Chinese Cookie Poets, Duplexx, Rabotnik, Sobre a máquina, Cadu Tenório, Marcos
Campello e outros, embora circule num nicho restrito da cidade, alcança cada vez mais
notoriedade dentro de outros nichos fora e dentro do Brasil. O público pequeno não se
deve somente à associação mais estreita desse tipo de música com as formas caóticas
e desordenadas de uma estética do feio, até porque a música experimental também
deseja eventualmente o belo. A explicação para o reduzido público parece residir no
grau de tensionamento entre a natureza e a cultura. Se imaginamos um eixo e
colocamos de um lado a natureza e de outro a cultura, podemos dizer que a cena
experimental se encontra mais próxima da natureza, evocando estados pré-racionais,
instintivos, viscerais. Esse exacerbamento da natureza não satisfaz as expectativas do
público médio, que têm origem no sistema cultural assimilado – aliás, essa também é a
explicação para a dificuldade de julgamento sobre o que é bom e o que é mera
aleatoriedade na música experimental, já que ela faz exigência da subjetividade do
ouvinte. Quando a música está mais para o lado da cultura, o mesmo acontece de
modo invertido; ela tende a se tornar estéril e não surpeender ninguém.
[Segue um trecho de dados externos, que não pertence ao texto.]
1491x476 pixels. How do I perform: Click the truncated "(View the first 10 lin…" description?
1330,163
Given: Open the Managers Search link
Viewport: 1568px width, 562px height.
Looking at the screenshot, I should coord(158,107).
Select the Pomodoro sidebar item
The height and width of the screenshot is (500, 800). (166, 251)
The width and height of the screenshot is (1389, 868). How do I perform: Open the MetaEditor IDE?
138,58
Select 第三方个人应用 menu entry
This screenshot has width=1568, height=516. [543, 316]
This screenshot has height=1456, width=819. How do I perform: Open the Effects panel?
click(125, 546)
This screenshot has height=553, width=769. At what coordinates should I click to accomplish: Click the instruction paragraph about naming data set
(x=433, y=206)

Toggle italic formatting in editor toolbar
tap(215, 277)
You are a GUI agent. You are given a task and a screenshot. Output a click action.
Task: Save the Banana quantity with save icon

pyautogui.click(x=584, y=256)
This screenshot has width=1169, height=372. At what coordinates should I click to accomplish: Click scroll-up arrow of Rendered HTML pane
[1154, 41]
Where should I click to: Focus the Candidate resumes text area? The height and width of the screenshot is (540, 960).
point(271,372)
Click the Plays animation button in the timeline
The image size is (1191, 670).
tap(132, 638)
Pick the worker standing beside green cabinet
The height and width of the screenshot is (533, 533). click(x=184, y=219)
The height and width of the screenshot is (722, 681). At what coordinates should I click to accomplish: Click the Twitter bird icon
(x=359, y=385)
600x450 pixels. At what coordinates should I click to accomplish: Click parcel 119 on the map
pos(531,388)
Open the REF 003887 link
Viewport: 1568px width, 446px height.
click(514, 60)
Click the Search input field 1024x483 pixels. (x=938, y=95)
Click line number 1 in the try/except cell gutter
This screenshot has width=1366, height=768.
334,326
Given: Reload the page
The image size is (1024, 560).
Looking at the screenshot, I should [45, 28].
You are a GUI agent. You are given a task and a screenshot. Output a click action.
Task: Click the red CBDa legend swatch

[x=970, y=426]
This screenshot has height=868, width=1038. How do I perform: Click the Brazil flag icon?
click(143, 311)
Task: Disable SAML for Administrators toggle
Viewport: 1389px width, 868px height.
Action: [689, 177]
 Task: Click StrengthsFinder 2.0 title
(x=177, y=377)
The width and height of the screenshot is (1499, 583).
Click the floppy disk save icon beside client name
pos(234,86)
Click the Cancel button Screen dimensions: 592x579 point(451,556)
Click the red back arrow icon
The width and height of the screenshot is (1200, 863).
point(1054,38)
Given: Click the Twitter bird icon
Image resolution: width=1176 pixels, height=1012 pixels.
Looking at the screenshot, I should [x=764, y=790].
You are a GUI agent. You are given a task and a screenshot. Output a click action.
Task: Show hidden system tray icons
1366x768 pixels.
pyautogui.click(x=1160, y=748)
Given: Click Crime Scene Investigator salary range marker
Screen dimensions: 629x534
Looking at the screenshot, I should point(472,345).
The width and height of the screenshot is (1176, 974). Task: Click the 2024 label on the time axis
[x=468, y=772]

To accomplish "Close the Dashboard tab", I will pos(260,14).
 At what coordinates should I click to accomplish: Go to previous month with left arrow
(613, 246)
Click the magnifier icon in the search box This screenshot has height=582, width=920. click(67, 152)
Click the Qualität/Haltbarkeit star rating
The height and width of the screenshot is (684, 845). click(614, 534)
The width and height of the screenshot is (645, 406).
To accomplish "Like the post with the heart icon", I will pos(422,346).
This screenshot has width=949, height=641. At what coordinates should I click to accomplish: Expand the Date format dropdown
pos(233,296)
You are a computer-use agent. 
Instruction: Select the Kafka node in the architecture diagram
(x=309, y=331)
Em outras
palavras, podemos dizer que quanto maior a tensão entre natureza e cultura, maior
será o impacto estético da música sobre o público.

VIII

Por que será então que mesmo os melhores da cena experimental carioca ainda não
conquistaram um público maior na cidade? Parte da resposta está na educação escolar
e familiar insatisfatórias e no descumprimento dos meios de comunicação de seu papel
de formadores da cultura. Mas também há outra explicação. Normalmente, a música
experimental é também instrumental. O fato dela não conter palavras e/ou narrativas a
coloca em posição de desvantagem, por exemplo, com a canção popular, uma vez que
as palavras criam, para além do som, um segundo nível de entendimento e
comunicação com as pessoas. A aproximação entre a música experimental e a canção
é exemplo de alto tensionamento entre natureza e cultura, encontro da vitalidade com a
comunicabilidade, de onde podem surgir resultados estéticos surpreendentes, é a
melhor promessa de futuro para a música do Rio de Janeiro.